Hiking our 25 acres next to the Little Niangua River, I’m careful to listen intently for the first sounds of Phoebes, the first evidence of carpenter bees, the first yelps of turkeys. If the wind is still, I am still. If the wind is moving, then I can move with more of a chance of not being detected. If the sound of a Blue Jay is loud and raucous, I stand still and wait for what happens next.
When I want to focus my listening, I cup one hand behind an ear or maybe both hands behind both ears, mimicking the large ears of the deer and coyote. It’s March and the seasons are beginning to change noticeably. The leaf buds on many trees are swelling, the water temperature is beginning to warm and the early bird migrants can be expected anytime.
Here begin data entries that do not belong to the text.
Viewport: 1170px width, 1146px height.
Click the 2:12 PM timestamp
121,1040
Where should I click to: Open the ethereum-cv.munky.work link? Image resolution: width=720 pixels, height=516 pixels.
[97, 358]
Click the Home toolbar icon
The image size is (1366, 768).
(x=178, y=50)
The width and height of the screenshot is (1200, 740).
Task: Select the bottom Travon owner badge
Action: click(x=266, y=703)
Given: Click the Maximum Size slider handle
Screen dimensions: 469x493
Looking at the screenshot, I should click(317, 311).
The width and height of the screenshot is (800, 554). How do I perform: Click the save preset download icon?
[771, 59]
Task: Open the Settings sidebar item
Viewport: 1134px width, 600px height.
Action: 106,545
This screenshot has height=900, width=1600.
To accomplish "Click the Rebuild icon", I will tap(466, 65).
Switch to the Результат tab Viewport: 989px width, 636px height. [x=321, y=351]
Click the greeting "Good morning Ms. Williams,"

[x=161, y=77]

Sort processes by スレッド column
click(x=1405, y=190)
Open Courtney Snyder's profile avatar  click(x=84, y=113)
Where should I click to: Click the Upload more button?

The owls will fledge soon and some hawks are sitting on eggs. Spring Peepers are calling on warm days, only to be tricked by a sudden change in the weather.
Tracks and signs of mammals are all around us. They include the many leaf nests of red and grey squirrels, the tracks in the mud and sand of deer, coyote, raccoons, opossums, the deer hair caught on barbed wire fences and last fall’s deer antlers and the trails of armadillos through the forest leaf floor.
If we’re paying attention, we’ll soon see insects flying above the stream, birds like pewees and phoebes dipping and diving around our porches, nuthatches and brown creepers climbing and descending the trees, inspecting for ants, beetles and other insects in the bark.
Don’t forget to feel the hairlike projections of the moss on rocks and trees and the many textures of lichens and fungi on the tree bark.
When the leaves appear, we can relish in the scents of the Beefsteak/Pennyroyal, Sassafras, Spice Bush and Fragrant Sumac.
Later in the year, we’ll be tempted to taste the paw-paw, watercress, acorns, hickory nuts, mint and sassafras, Mulberry and Raspberry (watch out for the stickers!)